Kamis, 10 Januari 2008

Mengeruk Dolar dengan Mengekspor Bonggol Bambu

Bonggol bambu biasanya dipandang sebagai limbah, bahkan orang enggan mengambilnya untuk sekadar ’kayu bakar’. Ternyata, orang kreatif bisa memanfaatkannya untuk mengeruk dolar!


Bambu biasa ditanam untuk diambil batangnya. Di desa-desa biasa digunakan untuk reng dan usuk [rangka atap rumah]. Juga dianyam untuk dinding, untukberbagai peralatan rumah tangga, dan sekian banyak barang kerajinan lainnya. Nyaris tak ada yang pernah berpikir bahwa bonggolnya pun bisa dijual, bahkan dengan harga yang lebih mahal.

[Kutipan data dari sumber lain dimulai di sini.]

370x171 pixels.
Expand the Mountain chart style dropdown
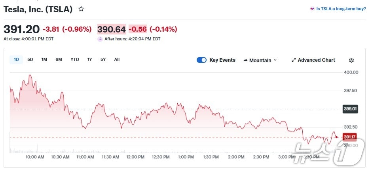[275, 60]
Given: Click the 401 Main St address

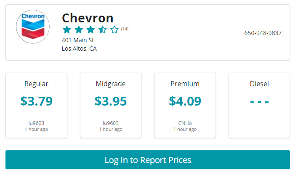Looking at the screenshot, I should tap(78, 40).
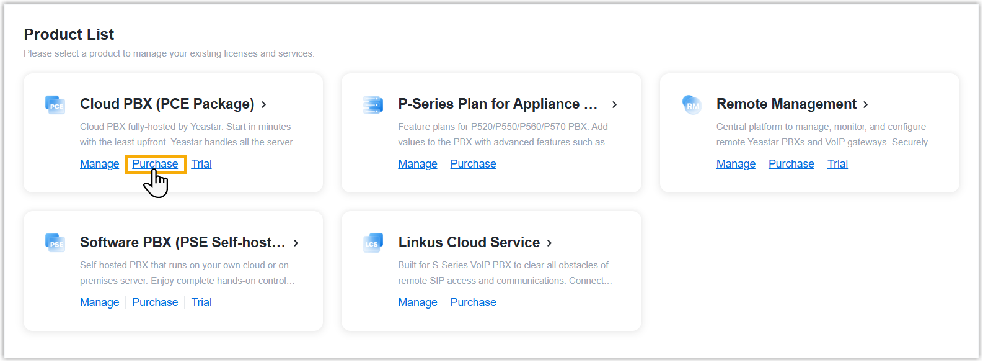The image size is (983, 362).
Task: Expand P-Series Plan for Appliance chevron
Action: [x=614, y=104]
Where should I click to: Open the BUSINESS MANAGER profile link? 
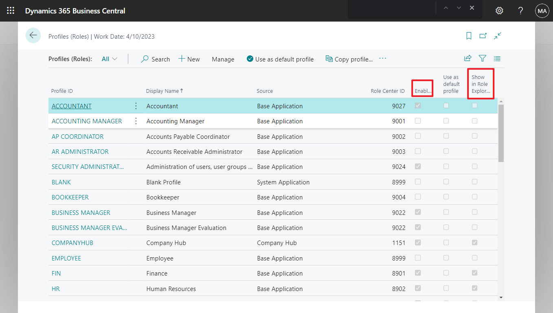(x=80, y=212)
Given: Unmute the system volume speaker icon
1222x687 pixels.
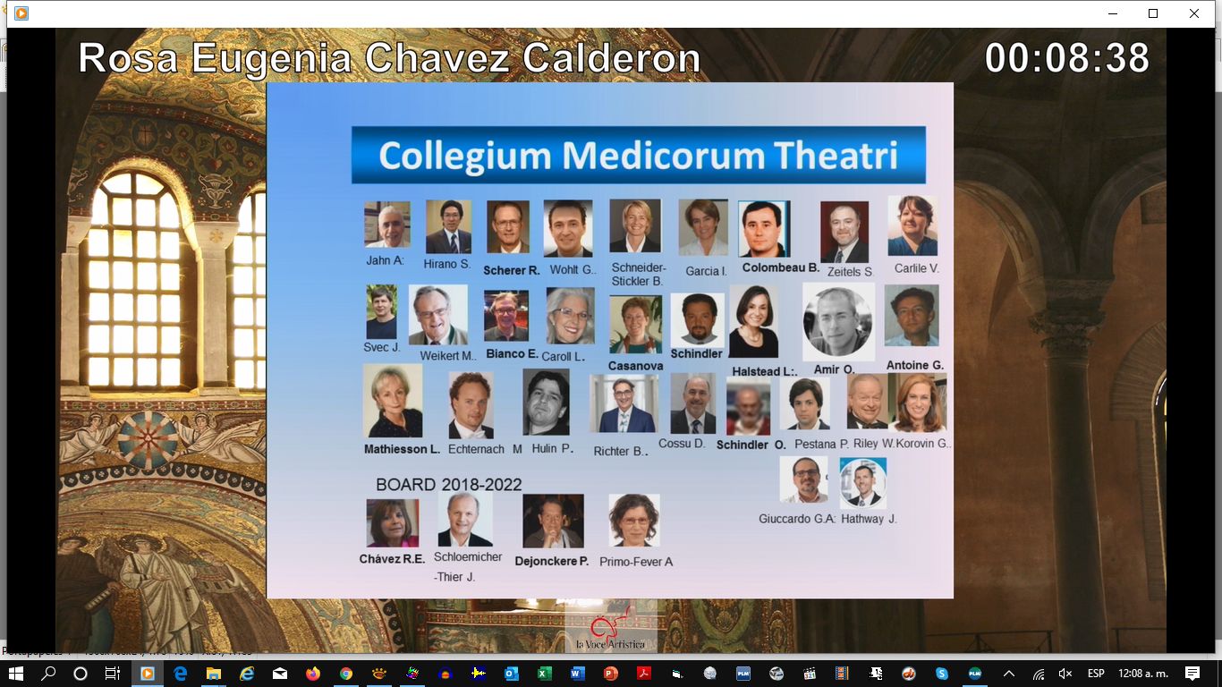Looking at the screenshot, I should click(1065, 674).

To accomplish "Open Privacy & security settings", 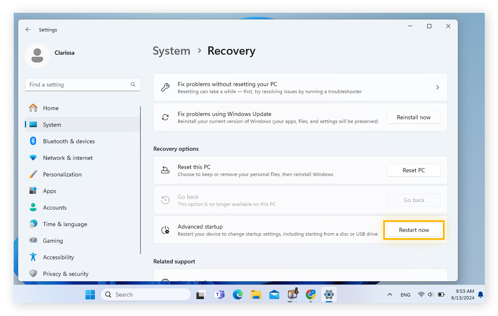I will 65,273.
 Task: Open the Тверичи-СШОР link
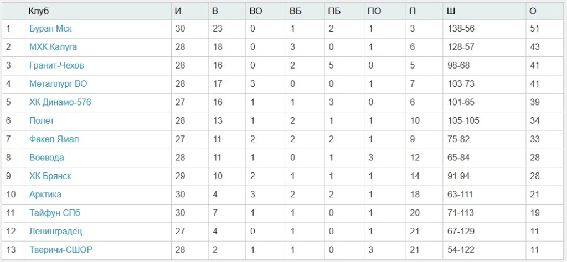[x=60, y=250]
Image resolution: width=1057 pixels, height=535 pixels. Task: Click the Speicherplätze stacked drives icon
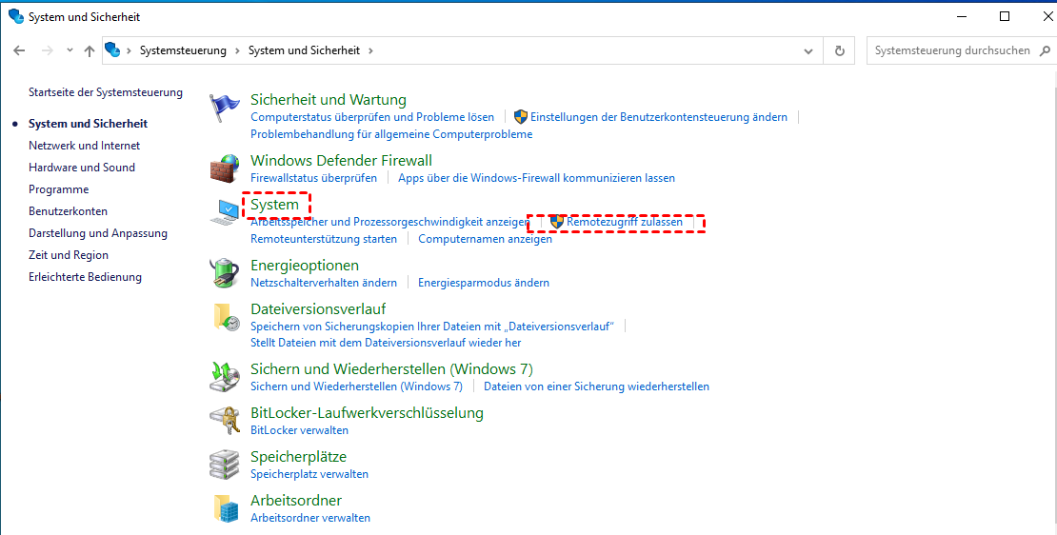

Negara mana yang mau mengimpor tampah, rinjing, krembu, tompo, besek, kalo, gedhek, dan barang-barang lain berbahan dasar bambu dari Indonesia? Tetapi, setelah disentuh tangan-tangan trampil, bonggol bambu yang biasanya dilupakan [tak pernah diambil] bisa diekspor sampai Jepang, Italia, dan juga ke Kanada. Wouw!

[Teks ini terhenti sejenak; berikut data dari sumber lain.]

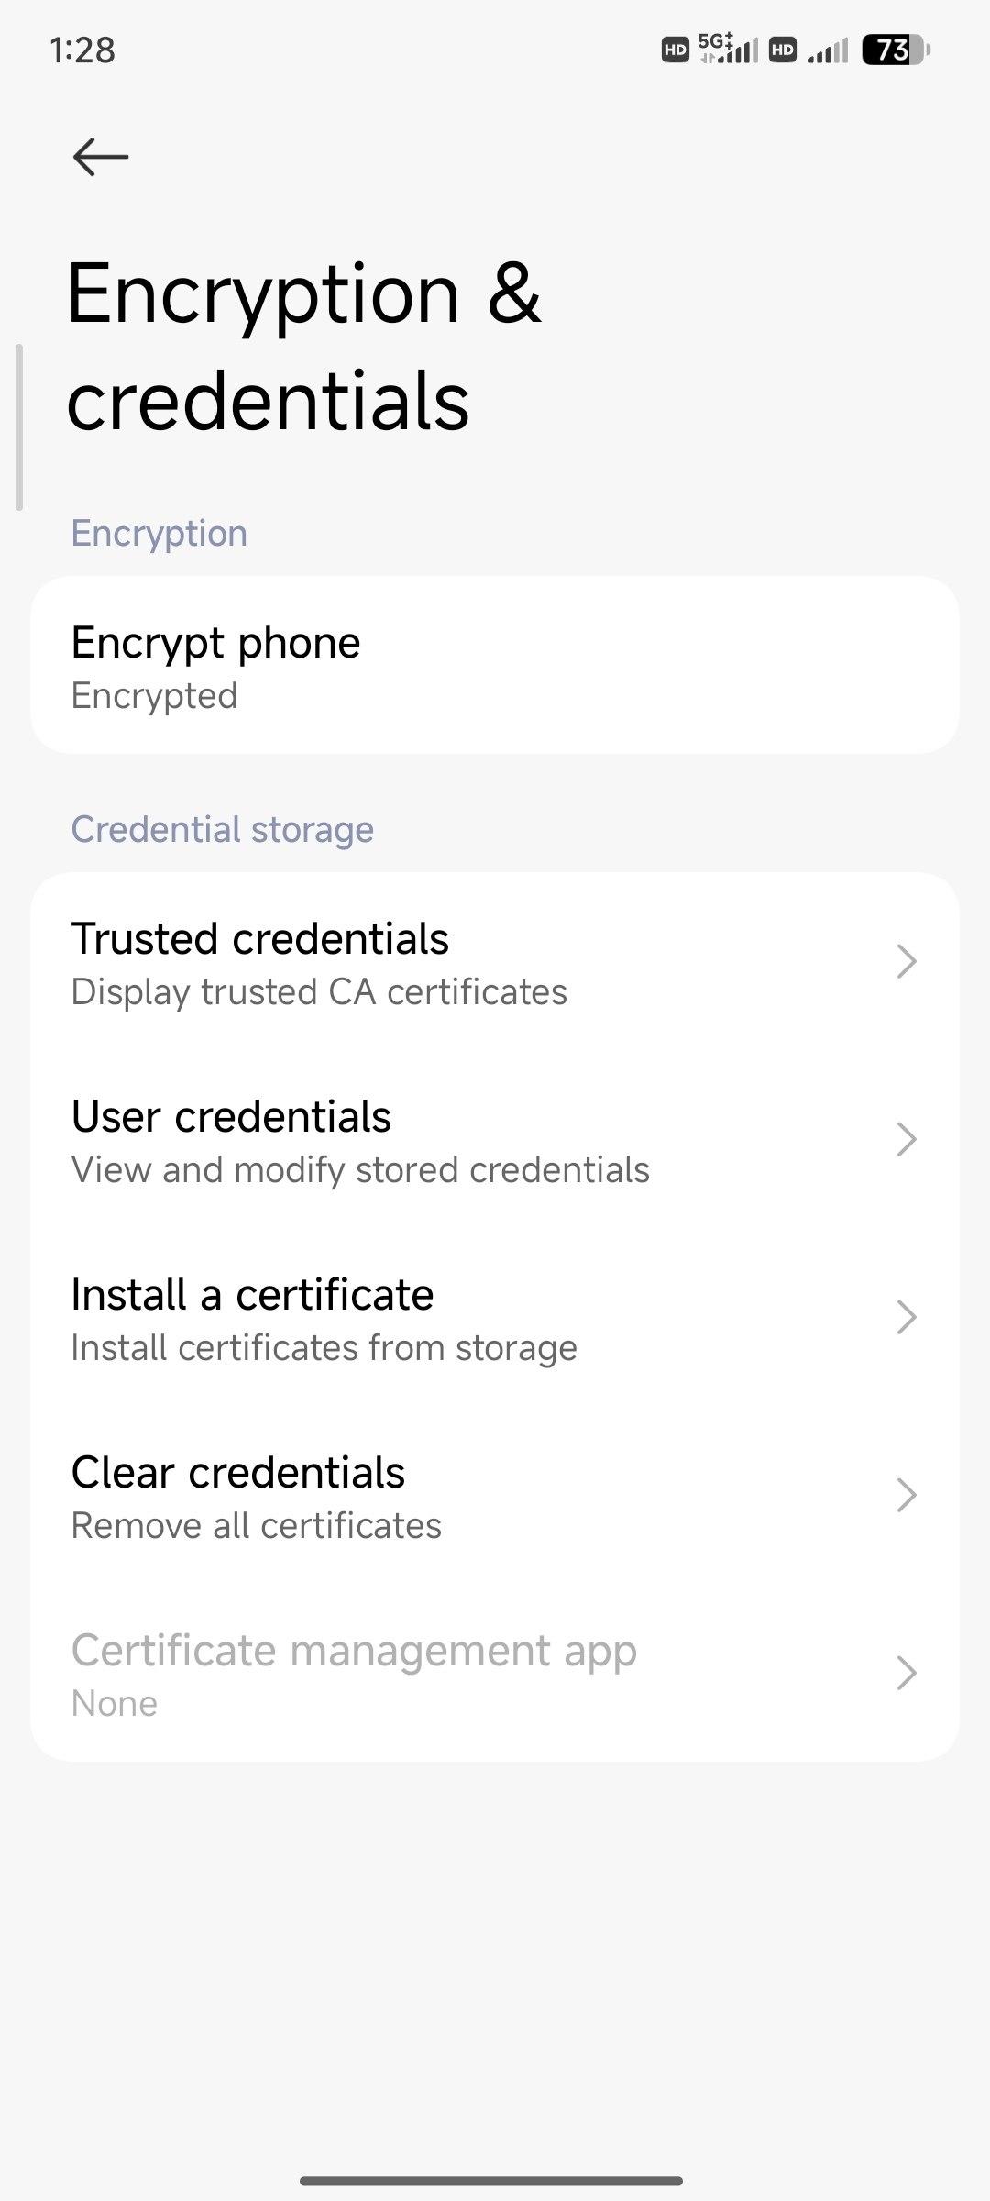Image resolution: width=990 pixels, height=2201 pixels.
Task: Tap the battery level indicator icon
Action: tap(896, 50)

Ceritanya, sekitar awal tahun 2001 ada seorang bernama Joemaro Joko Pratomo [asal Solo] yang mencoba menjual barang-barang berbahan bonggol bambu hasil karyanya, di tengah-tengah keramaian pesta buka giling di Pabrik Gula Kebonagung, Malang, Jawa Timur.

Pak Joemaro tidak sekadar menjual barang kerajinannya begitu saja, melainkan juga mendemonstrasikan ketrampilannya membuat patung itik dari bonggolbambu itu. Banyak orang tertarik dan mengerumuninya. Ada sebagian orang yang kemudian membeli barangnya, tetapi sebagian besar sekadar pengin melihat demo pembuatan patung itu. Itung-itung, tontonan gratis! Di tempat inilah sekarang berdiri Galeri 76, yang merupakan rumah produksi dan sekaligus gerai untuk memasarkan barang-barang kerajinan yang dihasilkan, bukan hanya patung itik, melainkan juga patung ikan, burung, kentongan, dan bahkan ada pula lukisan.

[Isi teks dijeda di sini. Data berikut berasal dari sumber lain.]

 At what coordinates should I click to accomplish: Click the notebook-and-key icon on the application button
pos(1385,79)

Banyak seniman bergabung di sini. Ketika Pak Joemaro mendemonstrasikan keahliannya membuat patung dari bonggol bambu, ternyata bukan hanya calon pembeli dan orang iseng melihat saja yang ikut mengerumuninya, melainkan ada pula mahasiswa Jurusan Seni Rupa Universitas Malang yang kemudian tertarik untukbergabung dengan Galeri 76. Ialah Awang Follys [24] yang kini menjadi salah satu orang kepercayaan Pak Joemaro dalam mengurusi Galeri 76 di kawasan Kacuk, bersebelahan dengan Pabrik Gula Kebonagung, Malang.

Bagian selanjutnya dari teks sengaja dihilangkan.